Roots Ever Deeper Part 4: A Dirge for Youth

You often don’t recognize the normal sounds of life until they are disrupted. They fade into the background, forming a symphony that scores your highs and lows, your successes and triumphs: The ringing of bells to tell the passage of time. The calls of kith and kin going about their daily business. The grinding buzz of crafting tools, steady beats of axes, and the soft scraping of hunters dressing their latest kills. All dance in time to the pumping bellows of the breath and the swinging of limbs directed to their tasks, but beneath it all, the steady dance of the heart, softly moving humors along their way to maintain the balance of life.

You never realize how important something is until it’s gone.

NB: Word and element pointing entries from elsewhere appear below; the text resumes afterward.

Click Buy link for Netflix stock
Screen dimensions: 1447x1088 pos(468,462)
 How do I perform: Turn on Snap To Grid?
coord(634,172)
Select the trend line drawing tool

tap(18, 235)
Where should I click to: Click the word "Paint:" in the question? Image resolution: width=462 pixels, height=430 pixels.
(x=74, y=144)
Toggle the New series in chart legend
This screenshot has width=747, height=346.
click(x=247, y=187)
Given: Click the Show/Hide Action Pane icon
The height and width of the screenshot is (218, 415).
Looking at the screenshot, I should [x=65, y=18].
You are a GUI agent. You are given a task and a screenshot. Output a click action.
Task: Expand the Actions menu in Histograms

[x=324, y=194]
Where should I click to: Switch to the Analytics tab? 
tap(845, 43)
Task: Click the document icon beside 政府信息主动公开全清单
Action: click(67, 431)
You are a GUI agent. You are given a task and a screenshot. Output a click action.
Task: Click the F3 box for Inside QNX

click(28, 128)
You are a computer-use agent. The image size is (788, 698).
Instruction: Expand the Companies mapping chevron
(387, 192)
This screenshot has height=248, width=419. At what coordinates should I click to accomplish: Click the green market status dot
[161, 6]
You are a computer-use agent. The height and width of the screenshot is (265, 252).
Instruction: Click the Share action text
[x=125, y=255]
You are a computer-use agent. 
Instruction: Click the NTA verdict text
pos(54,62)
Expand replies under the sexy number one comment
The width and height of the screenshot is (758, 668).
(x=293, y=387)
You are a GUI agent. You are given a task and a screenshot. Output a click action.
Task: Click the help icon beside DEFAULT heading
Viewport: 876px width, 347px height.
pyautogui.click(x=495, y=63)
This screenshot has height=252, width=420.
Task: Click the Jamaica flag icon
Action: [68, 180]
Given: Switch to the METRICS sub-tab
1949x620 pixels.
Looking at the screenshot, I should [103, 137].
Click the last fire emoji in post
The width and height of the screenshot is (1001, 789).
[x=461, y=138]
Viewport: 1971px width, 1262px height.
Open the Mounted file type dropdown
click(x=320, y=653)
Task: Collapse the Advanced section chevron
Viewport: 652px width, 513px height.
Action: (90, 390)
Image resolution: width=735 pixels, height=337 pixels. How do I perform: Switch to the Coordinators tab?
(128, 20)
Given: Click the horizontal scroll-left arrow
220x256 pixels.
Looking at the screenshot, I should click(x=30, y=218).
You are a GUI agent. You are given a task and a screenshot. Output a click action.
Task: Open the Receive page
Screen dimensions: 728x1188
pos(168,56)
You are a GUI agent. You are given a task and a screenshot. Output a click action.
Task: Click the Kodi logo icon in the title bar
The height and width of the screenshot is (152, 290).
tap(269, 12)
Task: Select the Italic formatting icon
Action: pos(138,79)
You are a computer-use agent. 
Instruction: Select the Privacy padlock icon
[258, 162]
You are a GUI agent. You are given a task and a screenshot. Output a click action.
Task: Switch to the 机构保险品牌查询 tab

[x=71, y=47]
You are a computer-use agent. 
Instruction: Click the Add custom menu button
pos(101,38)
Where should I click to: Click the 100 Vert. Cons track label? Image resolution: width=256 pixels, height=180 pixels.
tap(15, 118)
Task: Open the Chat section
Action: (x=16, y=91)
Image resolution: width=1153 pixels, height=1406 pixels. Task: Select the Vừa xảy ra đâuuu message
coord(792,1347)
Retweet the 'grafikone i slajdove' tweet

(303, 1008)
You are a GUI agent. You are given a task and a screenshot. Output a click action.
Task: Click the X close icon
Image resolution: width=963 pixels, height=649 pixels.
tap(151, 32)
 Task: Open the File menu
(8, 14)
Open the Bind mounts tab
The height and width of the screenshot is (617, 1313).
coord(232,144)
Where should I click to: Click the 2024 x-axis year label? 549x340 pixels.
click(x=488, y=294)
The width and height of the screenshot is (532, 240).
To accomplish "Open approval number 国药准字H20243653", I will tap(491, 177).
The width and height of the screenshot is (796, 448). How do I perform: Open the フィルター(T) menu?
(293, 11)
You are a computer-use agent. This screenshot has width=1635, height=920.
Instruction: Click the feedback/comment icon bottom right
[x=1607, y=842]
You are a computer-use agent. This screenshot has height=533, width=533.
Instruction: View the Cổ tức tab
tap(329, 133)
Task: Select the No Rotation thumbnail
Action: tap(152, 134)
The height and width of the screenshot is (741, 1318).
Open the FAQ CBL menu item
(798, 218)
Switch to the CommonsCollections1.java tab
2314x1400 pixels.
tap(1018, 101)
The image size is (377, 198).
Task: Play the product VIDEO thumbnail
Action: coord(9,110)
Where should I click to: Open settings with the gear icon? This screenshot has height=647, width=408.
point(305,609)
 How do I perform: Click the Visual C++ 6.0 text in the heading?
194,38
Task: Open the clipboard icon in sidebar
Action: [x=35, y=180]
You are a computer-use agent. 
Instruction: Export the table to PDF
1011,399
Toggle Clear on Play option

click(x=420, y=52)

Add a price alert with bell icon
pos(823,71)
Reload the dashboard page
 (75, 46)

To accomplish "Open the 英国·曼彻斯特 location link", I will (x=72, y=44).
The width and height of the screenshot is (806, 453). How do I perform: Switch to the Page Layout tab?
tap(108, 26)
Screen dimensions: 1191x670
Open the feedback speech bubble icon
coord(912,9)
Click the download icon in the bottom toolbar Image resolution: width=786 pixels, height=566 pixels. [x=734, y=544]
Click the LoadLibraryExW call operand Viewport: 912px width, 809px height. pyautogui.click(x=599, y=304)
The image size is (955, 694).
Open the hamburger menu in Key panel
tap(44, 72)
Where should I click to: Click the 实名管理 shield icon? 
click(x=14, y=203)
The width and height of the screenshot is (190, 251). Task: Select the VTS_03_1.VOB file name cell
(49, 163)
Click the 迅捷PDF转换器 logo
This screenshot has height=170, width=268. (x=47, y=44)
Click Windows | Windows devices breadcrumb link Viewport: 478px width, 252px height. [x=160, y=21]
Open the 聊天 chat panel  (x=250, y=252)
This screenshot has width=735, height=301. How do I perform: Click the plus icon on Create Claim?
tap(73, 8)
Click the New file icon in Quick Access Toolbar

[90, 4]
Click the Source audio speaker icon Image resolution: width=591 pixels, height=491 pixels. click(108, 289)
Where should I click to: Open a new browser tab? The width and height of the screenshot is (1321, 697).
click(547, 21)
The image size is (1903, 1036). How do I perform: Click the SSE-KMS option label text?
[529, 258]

You can never truly understand the meaning of silence until you rest like a tree, your arms outstretched to the morning sun, the rays soaking through your flesh and filling you with light. The thoughts and passions that drive creatures seem insignificant compared to the songs of birds, the dance of winds, the slow seeping coolness of rich, dark soil full of moisture and tiny seeds of life below…

It is a gift; one unasked for and unearned.

It is a curse; forced by a greater power and paid for in blood.

It is a duty; taken up with zeal so that others may yet grow stronger and the balance be restored.

They say that the songs of a Maiden are pure and full of the joy of discovering youth, while the voice of a Mother is silent, yet full of the memory of song. I think this deceptive, as Mothers can still sing, if merely following the rhythm of a different drum. Lost is the fire and passion of Spring, the yearning desire to Know and Name, instead given over to the steady determination of Summer, where tasks *must* be done lest disaster come.

Gone is the birdsong, sweet in the morn, and remains the hunting cry, sudden and shrill.

You don’t know what you have until it’s gone.